Nell’agosto del 1878, Gustave Flaubert, ormai vicino alla sessantina, inviò una lettera a Guy de Maupassant, a quel tempo non ancora trentenne, nella quale invitava il giovane scrittore, depresso dal suo impiego presso il Ministero della Pubblica Istruzione e incline alla malinconia, a reagire non già con la pratica del canottaggio o con la frequentazione di prostitute, bensì operando una radicale scelta esistenziale: dedicarsi quotidianamente e umilmente alla propria arte.
In fondo, era quanto aveva fatto lo stesso Flaubert, che aveva sacrificato tutto allo scrivere e alla ricerca della perfezione nello scrivere – come più tardi avrebbero fatto anche due grandissimi praghesi, Franz Kafka e Rainer Maria Rilke – , ritirandosi, come in un monastero, nella sua casa di campagna di Croisset, sulla Senna, dove era capace di lavorare anche per giornate intere su un’unica frase, convinto, al pari di Chateaubriand, che “il talento è una lunga pazienza”. Un estratto della lettera indirizzata da Flaubert a Maupassant, il suo discepolo prediletto, è ora possibile leggerla nell’agile antologia curata da Filippo d’Angelo, studioso di letteratura francese, che ha raccolto in un unico volume alcune riflessioni, intorno al senso e ai modi – strategie, abitudini, comportamenti – del mestiere di scrittore, fatte da Honoré de Balzac, Charles Baudelaire, Gustave Flaubert, Guy de Maupassant, Émile Zola, André Gide, Marcel Proust.
Testimoni di grandi rivolgimenti storici, come la rivoluzione borghese del 1830 o la Comune parigina o la prima guerra mondiale, partecipi di un’esistenza che per tutti loro, come per ciascuno di noi, fu “folle e significante” (Carl Gustav Jung), questi scrittori non dubitarono mai che l’importanza della vita consiste interamente nella possibilità di offrirne una rappresentazione letteraria.

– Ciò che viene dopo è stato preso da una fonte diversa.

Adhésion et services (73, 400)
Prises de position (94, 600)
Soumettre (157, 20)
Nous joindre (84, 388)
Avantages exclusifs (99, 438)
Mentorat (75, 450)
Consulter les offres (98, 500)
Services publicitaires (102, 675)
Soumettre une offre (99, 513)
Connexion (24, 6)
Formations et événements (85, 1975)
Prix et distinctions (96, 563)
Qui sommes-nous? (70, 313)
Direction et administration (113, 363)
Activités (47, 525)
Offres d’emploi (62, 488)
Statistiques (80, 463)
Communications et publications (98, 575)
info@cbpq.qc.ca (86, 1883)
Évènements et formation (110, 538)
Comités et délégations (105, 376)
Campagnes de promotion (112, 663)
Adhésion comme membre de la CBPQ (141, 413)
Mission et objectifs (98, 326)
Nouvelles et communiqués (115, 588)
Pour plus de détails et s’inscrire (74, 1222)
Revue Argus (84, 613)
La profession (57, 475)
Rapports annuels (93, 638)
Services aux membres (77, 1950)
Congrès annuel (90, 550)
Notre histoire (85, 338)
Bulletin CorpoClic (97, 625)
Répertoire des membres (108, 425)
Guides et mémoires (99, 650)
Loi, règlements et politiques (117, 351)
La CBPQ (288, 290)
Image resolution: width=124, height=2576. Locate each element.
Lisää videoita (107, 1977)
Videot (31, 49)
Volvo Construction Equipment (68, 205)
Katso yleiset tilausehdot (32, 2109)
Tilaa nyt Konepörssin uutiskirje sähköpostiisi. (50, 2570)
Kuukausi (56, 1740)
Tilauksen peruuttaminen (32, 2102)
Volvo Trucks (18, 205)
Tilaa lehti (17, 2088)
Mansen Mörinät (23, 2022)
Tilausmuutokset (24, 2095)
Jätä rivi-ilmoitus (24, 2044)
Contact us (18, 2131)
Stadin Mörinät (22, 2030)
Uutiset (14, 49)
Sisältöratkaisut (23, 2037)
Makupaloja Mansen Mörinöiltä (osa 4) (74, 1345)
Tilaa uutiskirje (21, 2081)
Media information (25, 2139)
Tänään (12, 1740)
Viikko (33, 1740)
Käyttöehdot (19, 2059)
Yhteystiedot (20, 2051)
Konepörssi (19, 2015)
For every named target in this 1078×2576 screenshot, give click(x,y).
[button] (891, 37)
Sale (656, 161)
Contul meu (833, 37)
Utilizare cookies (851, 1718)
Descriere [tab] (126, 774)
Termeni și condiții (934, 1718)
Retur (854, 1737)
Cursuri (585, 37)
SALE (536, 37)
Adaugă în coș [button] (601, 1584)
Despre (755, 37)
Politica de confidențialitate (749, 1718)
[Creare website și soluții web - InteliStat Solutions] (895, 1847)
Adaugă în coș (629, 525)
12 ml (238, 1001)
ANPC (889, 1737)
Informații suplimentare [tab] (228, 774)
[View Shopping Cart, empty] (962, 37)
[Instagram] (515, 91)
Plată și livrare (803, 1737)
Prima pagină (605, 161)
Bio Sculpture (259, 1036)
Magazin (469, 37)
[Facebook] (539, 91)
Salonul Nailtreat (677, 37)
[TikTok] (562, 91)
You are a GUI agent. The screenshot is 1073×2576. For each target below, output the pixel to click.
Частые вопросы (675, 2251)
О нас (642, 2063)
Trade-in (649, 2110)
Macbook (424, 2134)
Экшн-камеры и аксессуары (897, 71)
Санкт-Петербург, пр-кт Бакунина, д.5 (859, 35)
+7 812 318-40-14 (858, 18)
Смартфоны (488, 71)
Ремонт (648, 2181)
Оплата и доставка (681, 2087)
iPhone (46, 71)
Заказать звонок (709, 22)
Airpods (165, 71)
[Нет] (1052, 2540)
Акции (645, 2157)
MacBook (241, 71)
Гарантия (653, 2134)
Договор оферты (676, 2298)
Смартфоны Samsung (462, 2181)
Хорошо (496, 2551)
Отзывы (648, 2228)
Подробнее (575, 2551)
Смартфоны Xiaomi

Il passo che segue è tratto da “Romanzo”, il saggio che Maupassant premise a una delle sue opere di maggiore originalità, “Pierre e Jean”, pubblicata nel 1888.
“In effetti, quanto bisogna essere folli, audaci, arroganti o stupidi per scrivere ancora al giorno d’oggi! Dopo tanti maestri di natura così varia, dal genio così diverso, cosa resta da fare che non sia stato fatto, cosa da dire che non sia stato detto? Chi tra noi può vantarsi di avere scritto una pagina che non si trovi già, pressoché uguale, da qualche parte? Quando leggiamo qualcosa, noi, talmente saturi di scrittura francese che il nostro corpo intero ci dà l’impressione di essere un impasto di parole, troviamo mai un rigo, un pensiero che non ci sia familiare, di cui non abbiamo avuto almeno il confuso presentimento? Chi cerca soltanto di divertire il pubblico con mezzi già noti, scrive fiduciosamente, nel candore della sua mediocrità, opere destinate alla folla ignorante e inetta. Ma quelli su cui gravano tutti i secoli della letteratura passata, che non sono soddisfatti di niente, che sono disgustati da tutto perché sognano di meglio, ai quali tutto sembra già usato, e a cui la loro opera dà sempre l’impressione di un lavoro inutile e comune, finiscono per giudicare l’arte letteraria come qualcosa d’inafferrabile, di misterioso, che solo qualche pagina dei più grandi maestri può a malapena svelarci. La lettura di venti versi o di venti frasi ci fa sobbalzare il cuore come una rivelazione stupefacente; ma i versi successivi assomigliano a qualsiasi altro verso, la prosa che viene dopo a qualsiasi altra prosa”.
Filippo D’Angelo (a cura di), “Troppe puttane! Troppo canottaggio!”, minimum fax, Roma, 2014.